Hidayatullah.com–Berbagai aksi kekerasan yang belakangan terjadi mendorong aparat keamanan mengintensifkan razia terhadap berbagai aktor yang diduga merupakan aktor kekerasan.
Premanisme segera menjadi musuh bersama baru setelah serangkaian peristiwa pembunuhan, penyerangan RSPAD Gatot Subroto, perampokan, dan lain-lain. Namun demikian, memerangi premanisme jangan kemudian membuka ruang baru bagi TNI untuk melibatkan diri secara tidak sah dalam menjaga keamanan dan penegakan hukum, demikian siaran pers Setara Insititute yang dikirim ke redaksi hidayatullah.com.
Menurut Setara, pelibatan TNI secara tidak sah dalam serangkaian penangkapan orang-orang yang diduga sebagai pelaku penyerangan RSPAD, 23 Februari 2012 lalu, tidak boleh dibiarkan dan menjadi justifikasi pelibatan TNI dalam penanganan keamanan dan penegakan hukum, karena tugas menjaga keamanan dan penegakan hukum adalah tugas Polri.
“Adalah kekeliruan mendasar ketika Polri, merasa tidak mampu lalu menyerahkan tugasnya kepada TNI secara tidak sah.”
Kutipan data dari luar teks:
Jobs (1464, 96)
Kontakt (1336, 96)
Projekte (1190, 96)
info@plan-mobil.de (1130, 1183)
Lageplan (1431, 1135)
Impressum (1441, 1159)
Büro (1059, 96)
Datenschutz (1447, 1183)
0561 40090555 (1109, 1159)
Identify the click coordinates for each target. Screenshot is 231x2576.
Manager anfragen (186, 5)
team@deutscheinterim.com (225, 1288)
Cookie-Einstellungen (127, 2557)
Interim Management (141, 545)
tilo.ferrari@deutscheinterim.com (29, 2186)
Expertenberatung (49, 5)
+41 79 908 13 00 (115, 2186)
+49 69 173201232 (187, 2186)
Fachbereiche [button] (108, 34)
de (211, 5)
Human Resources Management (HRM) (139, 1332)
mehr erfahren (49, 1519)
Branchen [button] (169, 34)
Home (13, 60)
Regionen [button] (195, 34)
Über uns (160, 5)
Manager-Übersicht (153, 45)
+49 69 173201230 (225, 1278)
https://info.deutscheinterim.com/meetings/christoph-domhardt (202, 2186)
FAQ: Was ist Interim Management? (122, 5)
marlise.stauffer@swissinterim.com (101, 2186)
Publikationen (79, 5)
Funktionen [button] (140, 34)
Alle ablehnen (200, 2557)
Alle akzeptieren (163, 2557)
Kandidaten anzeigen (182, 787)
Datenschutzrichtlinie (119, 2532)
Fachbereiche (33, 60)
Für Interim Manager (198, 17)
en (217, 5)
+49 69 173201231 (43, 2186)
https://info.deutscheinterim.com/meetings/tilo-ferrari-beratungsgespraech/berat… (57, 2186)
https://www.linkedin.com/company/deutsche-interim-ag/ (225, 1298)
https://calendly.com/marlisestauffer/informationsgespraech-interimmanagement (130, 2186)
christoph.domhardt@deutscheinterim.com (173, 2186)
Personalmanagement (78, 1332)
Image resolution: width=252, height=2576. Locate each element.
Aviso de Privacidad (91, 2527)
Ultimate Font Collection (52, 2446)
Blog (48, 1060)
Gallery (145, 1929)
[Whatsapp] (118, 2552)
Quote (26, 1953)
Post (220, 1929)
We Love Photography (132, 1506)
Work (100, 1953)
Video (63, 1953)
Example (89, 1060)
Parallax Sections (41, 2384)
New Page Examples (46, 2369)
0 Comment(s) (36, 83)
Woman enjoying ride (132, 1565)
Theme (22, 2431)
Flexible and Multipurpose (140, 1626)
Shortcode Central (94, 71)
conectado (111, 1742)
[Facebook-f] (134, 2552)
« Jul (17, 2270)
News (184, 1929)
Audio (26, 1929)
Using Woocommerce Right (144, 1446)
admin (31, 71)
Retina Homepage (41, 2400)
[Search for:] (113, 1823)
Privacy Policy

Menurut Setara lagi, pelibatan TNI harus atas dasar kebutuhan yang nyata dan menjadi wewenang Presiden RI. Namun demikian, karena tidak adanya batas yang tegas soal pelibatan TNI, sebagaimana diatur dalam UU Tentara Nasional Indonesia, maka kecurigaan TNI akan merangsek dalam berbagai kehidupan sosial politik terus mengemuka.
Sebagaimana diketahui, Kepala Pusat Penerangan TNI Laksamana Muda TNI Iskandar Sitompul (27/2) menyatakan bahwa TNI telah melakukan pemeriksaan 1 X 24 jam, atas tujuh orang yang terindikasi terlibat bentrokan di RSPAD. Meskipun ketujuh pelaku langsung diserahkan ke Polda Metro Jaya, 26/2 lalu, keterlibatan TNI jelas tidak dibenarkan. Apalagi hanya didasarkan bahwa lokus peristiwanya terjadi di lingkungan rumah sakit milik TNI AD, yang menurut TNI adalah semi militer. Padahal rumah sakit adalah fasilitas umum bukan markas tentara. Tidak benar juga kalau keterlibatan TNI atas dasar permintaan kepolisian karena alasan kewalahan tanpa perintah formal Presiden RI secara sah, karena kewenangan perbantuan TNI ada di tangan Presiden.
Cara kerja sebagaimana dalam kasus RSPAD Gatot Subroto ini menandakan lemahnya kapasitas Polri. Jangan sampai tata kerja semacam ini terus dibiarkan karena hanya akan mengembalikan supremasi militer atas Polri dan aparat penegak hukum; juga melemahkan institusi Polri sendiri. Jika Polri tidak mampu meningkatkan kapasitas dan kinerjanya, tidak heran jika hasrat kuasa TNI untuk mengukuhkan supremasinya melalui RUU Kamnas mendapat pembenaran. Polri harus menunjukkan bahwa institusinya mampu menangani premanisme dan melakukan penegakan hukum.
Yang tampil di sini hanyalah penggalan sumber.